Holly Clarke

Personal information
- Born: February 3, 1991 (age 35) Lincoln, Massachusetts, United States

Sport
- Country: United States
- Event(s): Marathon, half marathon
- College team: Johns Hopkins University
- Team: Peninsula Distance Club

Achievements and titles
- Personal best(s): Marathon: 2:34:54 10 km: 34:01

= Holly Clarke =

American distance runner (born 1991)

Holly Clarke (born February 3, 1991) is an American distance runner and coach. She was an NCAA All-American in cross country at Johns Hopkins University before focusing on the marathon after college. Clarke competed in the U.S. Olympic Trials Marathon in 2020 and 2024.

==Early life==
Clarke grew up in Lincoln, Massachusetts, and began running in seventh grade. At Lincoln-Sudbury Regional High School, her cross country team won two state championships. She attended Johns Hopkins University, where she was a two-time All-American in cross country and led her team to two NCAA Championships in 2012 and 2013.

==Career==
Clarke began running marathons in 2015 after moving to San Francisco and joining the Impala Racing Team. She competed in the Boston Marathon and New York City Marathon in 2016 and 2017, respectively, but did not run faster than 3:12.

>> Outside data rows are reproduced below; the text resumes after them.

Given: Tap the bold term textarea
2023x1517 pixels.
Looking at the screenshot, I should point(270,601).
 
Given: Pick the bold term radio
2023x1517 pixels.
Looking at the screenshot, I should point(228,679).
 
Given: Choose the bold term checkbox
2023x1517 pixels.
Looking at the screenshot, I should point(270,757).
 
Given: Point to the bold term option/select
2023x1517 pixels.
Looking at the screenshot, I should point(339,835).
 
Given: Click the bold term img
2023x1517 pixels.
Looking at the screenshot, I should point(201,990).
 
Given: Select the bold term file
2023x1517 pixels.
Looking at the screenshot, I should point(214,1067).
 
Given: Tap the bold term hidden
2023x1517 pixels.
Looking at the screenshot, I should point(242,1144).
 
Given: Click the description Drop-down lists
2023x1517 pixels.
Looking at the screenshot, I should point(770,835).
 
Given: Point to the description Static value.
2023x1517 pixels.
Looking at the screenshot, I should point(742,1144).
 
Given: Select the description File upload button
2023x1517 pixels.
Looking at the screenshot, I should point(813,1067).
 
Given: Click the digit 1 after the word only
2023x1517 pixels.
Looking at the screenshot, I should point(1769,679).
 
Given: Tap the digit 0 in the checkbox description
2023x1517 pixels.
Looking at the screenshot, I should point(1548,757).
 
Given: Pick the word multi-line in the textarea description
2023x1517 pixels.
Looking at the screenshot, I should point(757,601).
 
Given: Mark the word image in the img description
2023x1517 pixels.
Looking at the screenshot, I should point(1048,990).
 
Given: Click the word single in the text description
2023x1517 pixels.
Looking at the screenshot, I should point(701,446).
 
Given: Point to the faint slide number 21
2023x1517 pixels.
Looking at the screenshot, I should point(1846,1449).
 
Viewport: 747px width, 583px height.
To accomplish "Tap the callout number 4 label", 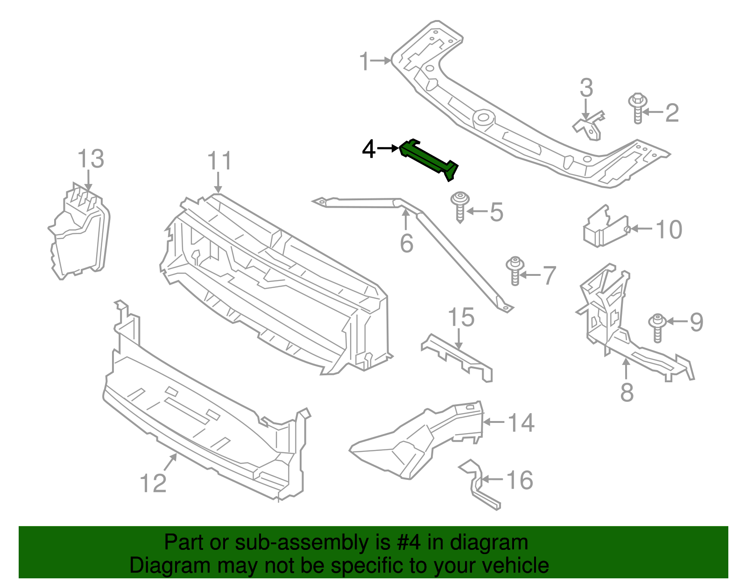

She improved substantially in 2018, qualifying for the 2020 United States Olympic Trials (marathon) with a time of 2:43:04 at the California International Marathon in Sacramento.

At the Olympic Trials in Atlanta, Clarke placed 83rd of nearly 500 women in a time of 2:43:08.

In December 2021, Clarke returned to Sacramento and dropped her marathon best by over 6 minutes to 2:36:52 at the California International Marathon. The following year, she lowered her time further to 2:34:49 to qualify for the 2024 United States Olympic Trials (marathon) in Orlando.

At the Olympic Trials, Clarke placed 62nd of 137 women in a time of 2:39:55. She followed that up in the fall with a 24th-place finish at the 2024 New York City Marathon.

==Personal==
As of 2024, Clarke lives in San Francisco and is studying for a master's degree in organizational development. She is also a personal running coach.